_ROWS_.
— Start —
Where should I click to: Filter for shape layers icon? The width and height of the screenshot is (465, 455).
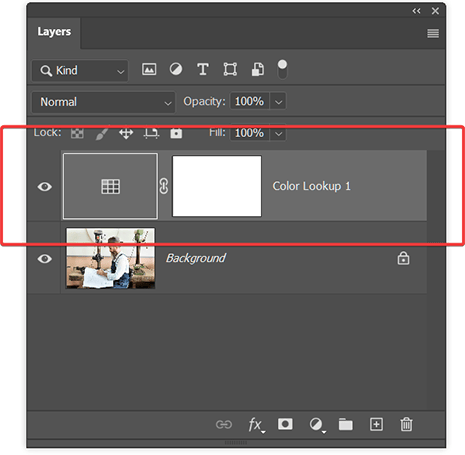click(x=230, y=69)
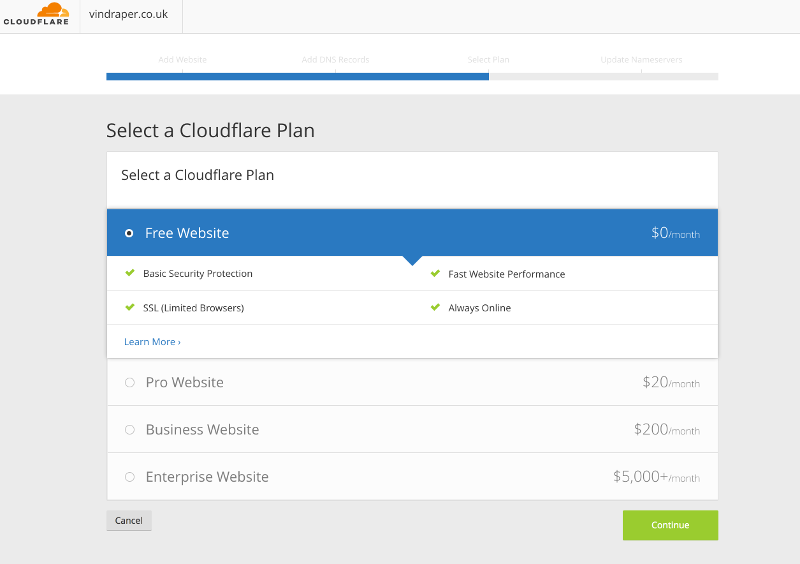
Task: Choose the Business Website radio button
Action: [130, 429]
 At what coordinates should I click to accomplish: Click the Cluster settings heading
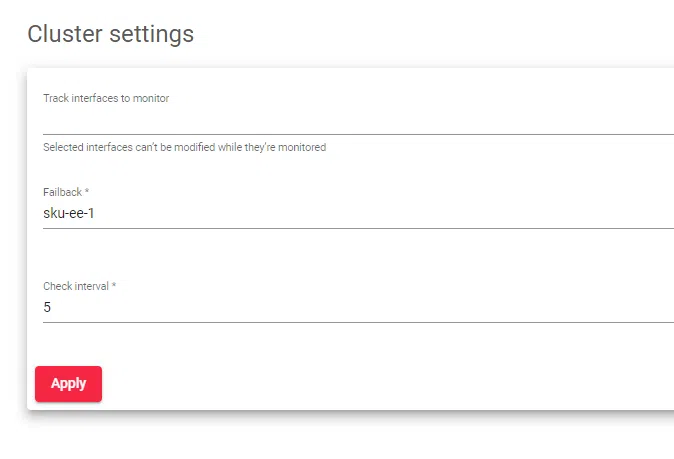pyautogui.click(x=110, y=34)
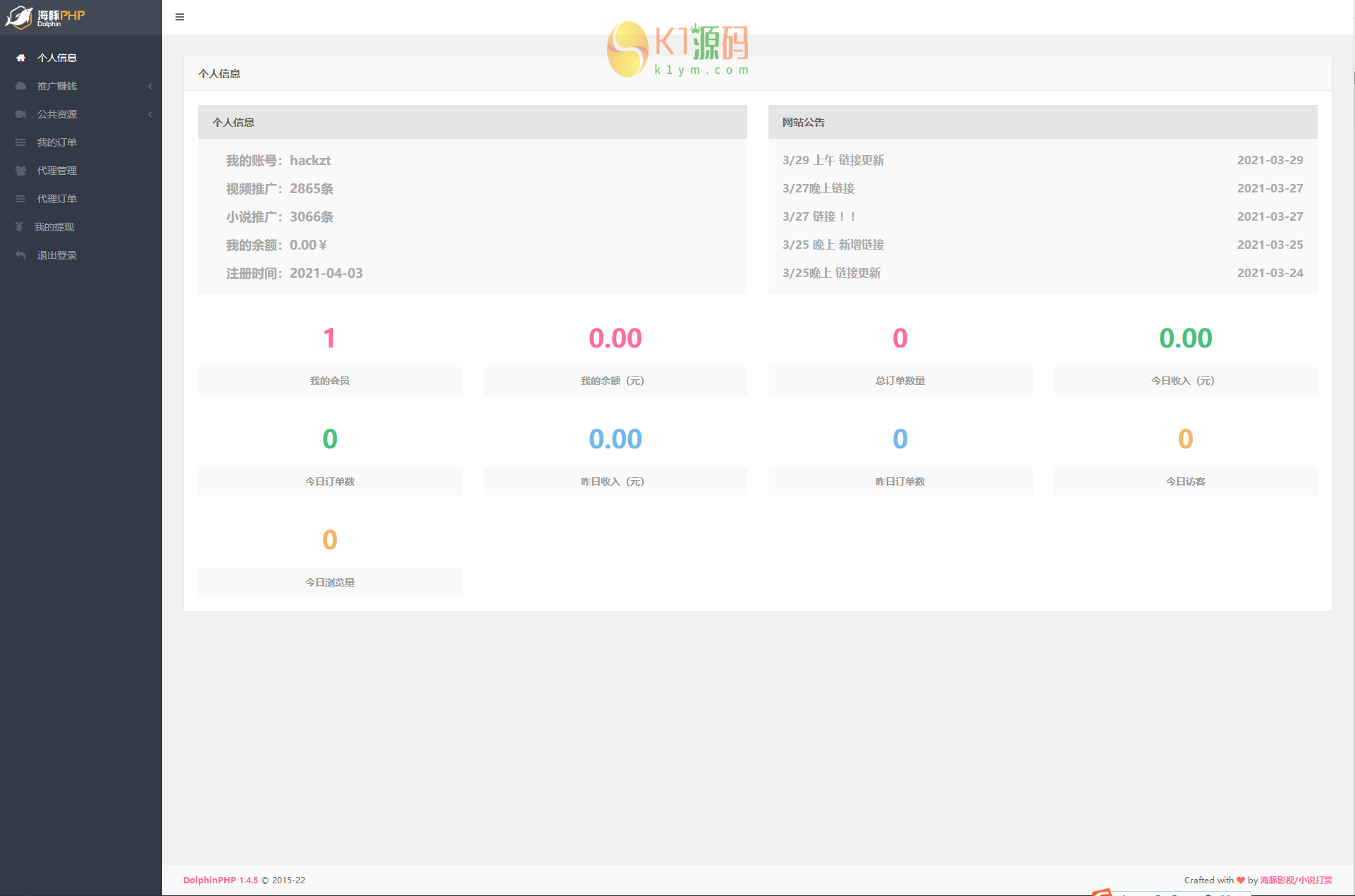The width and height of the screenshot is (1355, 896).
Task: Click the DolphinPHP dolphin logo
Action: tap(19, 17)
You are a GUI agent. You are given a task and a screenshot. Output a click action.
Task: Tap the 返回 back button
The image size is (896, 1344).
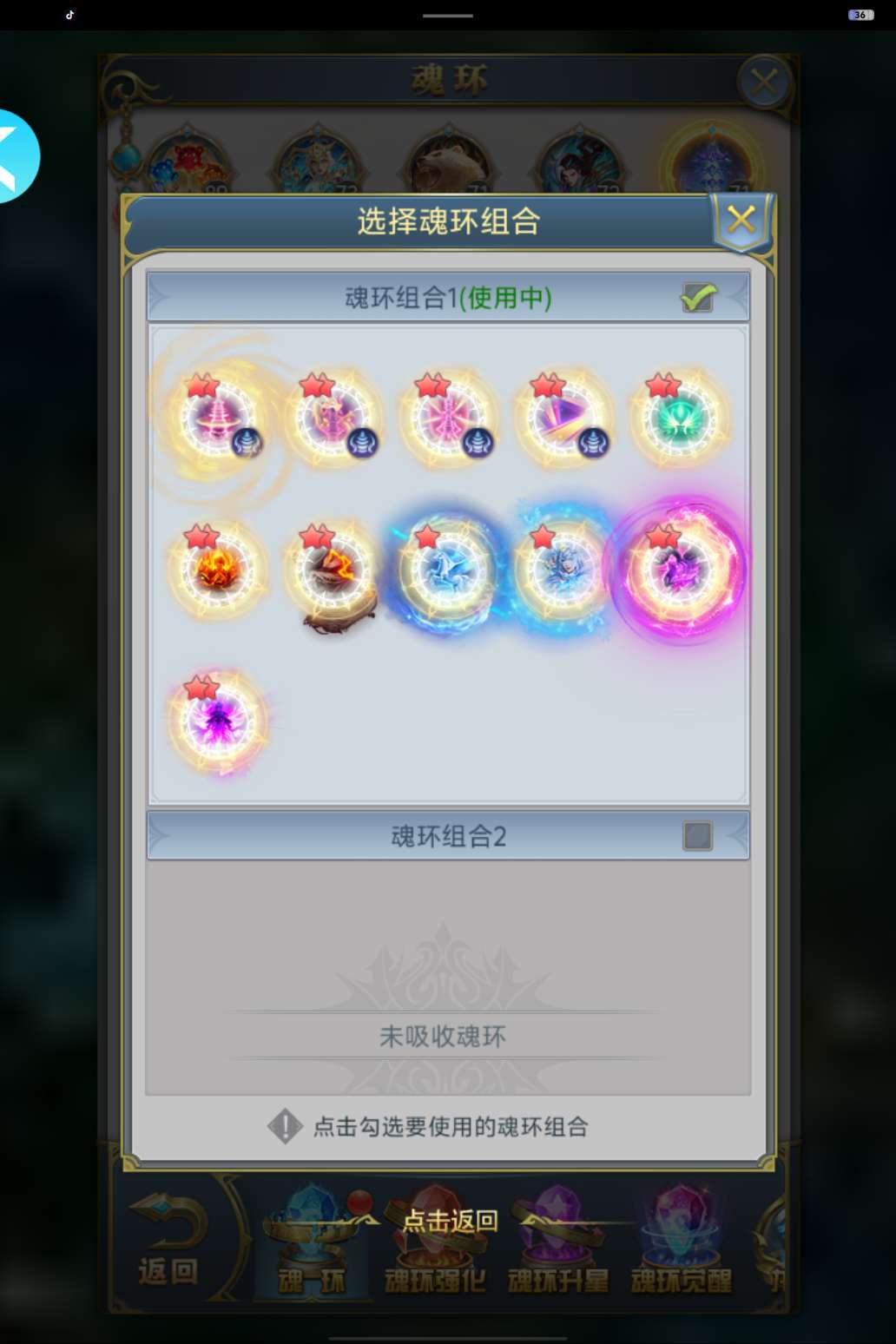[x=168, y=1240]
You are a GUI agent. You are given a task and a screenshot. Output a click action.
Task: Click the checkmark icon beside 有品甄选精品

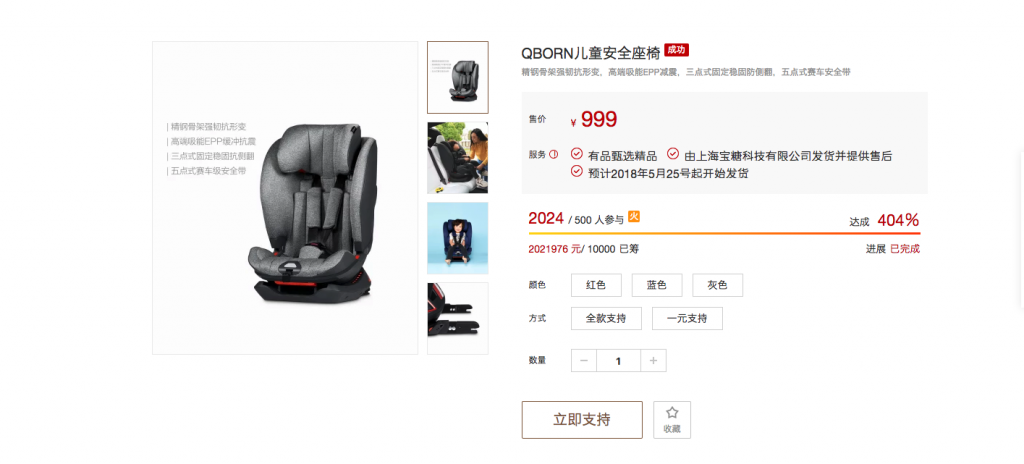point(577,154)
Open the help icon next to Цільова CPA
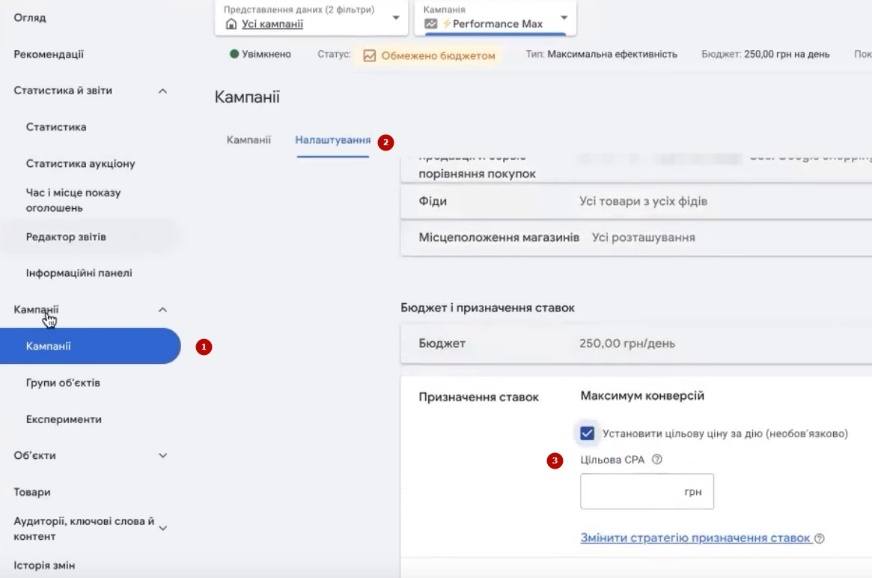Image resolution: width=872 pixels, height=578 pixels. [657, 460]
— End —
_PROBLEM REQUIREMENTS_. Rewrite all the rows above, replacing "GUI agent" with "computer assistant" and keeping everything else the same. Leave out the pictures.

_TASK OUTPUT_.
Where should I click to: Filter for shape layers icon? The width and height of the screenshot is (465, 455).
click(x=230, y=69)
Task: Choose the Business Website radio button
Action: [130, 429]
 At what coordinates should I click to accomplish: Click the Cluster settings heading
pyautogui.click(x=110, y=34)
The width and height of the screenshot is (1355, 896).
Task: Click the DolphinPHP dolphin logo
Action: tap(19, 17)
You are a computer assistant. You are given a task and a screenshot. Output a click action.
Task: Tap the 返回 back button
The image size is (896, 1344).
[x=168, y=1240]
You are a computer assistant. You are given a task and a screenshot. Output a click action.
Task: Click the checkmark icon beside 有品甄选精品

point(577,154)
Open the help icon next to Цільова CPA
Image resolution: width=872 pixels, height=578 pixels. [657, 460]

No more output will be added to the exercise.